In an older study, Blockley (1978) posits that the full set of borrowings are generally scattered, brief, and often have no contextual correlation with their source passages. Such an analysis is conducted by close, lexical analysis of a highly specific set of pairings and is ultimately constrained by a narrow scope.

More recently, Kelly (2008 and 2009) has interrupted this debate by challenging the concept of Ammianus’s central reliance on Tacitus. While Tacitus may be Ammianus’s predecessor in terms of strict narrative chronology (the two end and start with the reign of Nerva, respectively), the Res Gestae ultimately lacks a single, standard literary model owing to any prior author. Additionally, Kelly’s study notes the methodological issues involved with previous discussion of Ammianus’s allusions. Scholars are often hyper-focused on the lexical qualities of a possible phraseological pairing and lack awareness for an allusion’s deployment multiple times within the Res Gestae. Likewise, many academics are overly concerned with observing Ammianan allusions in themselves without concern for broader narrative significance.

This paper will reassess Ammianus’s relationship with Tacitus by offering a more systematic study of Tacitean allusion from a collective and thematic perspective. It will demonstrate that both Blockley and Kelly’s viewpoints are simultaneously correct: that Ammianus is capable of highly intricate, thematically appropriate allusions, yet also inserts brief, and contextually dissimilar ones as well. In addition to several, shorter parallels, this examination will include a close reading of the double allusion of Tac. Ann. 1.65, a restless night prior to a battle between Germanicus and Arminius, with Amm. 18.2.10, the emperor Julian’s own expedition across the Rhine, and Amm. 22.15.22-23 a seemingly unrelated digressionary description concerning the habits of the hippopotamus.

### WHAT YOU ARE ASKED TO DO
In the passage on Ammianus and Tacitus, whose reign marks where Tacitus's narrative ends and Ammianus's begins?

### DATA

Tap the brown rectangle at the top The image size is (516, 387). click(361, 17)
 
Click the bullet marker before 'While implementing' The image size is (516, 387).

### RESULT
The reign of Nerva.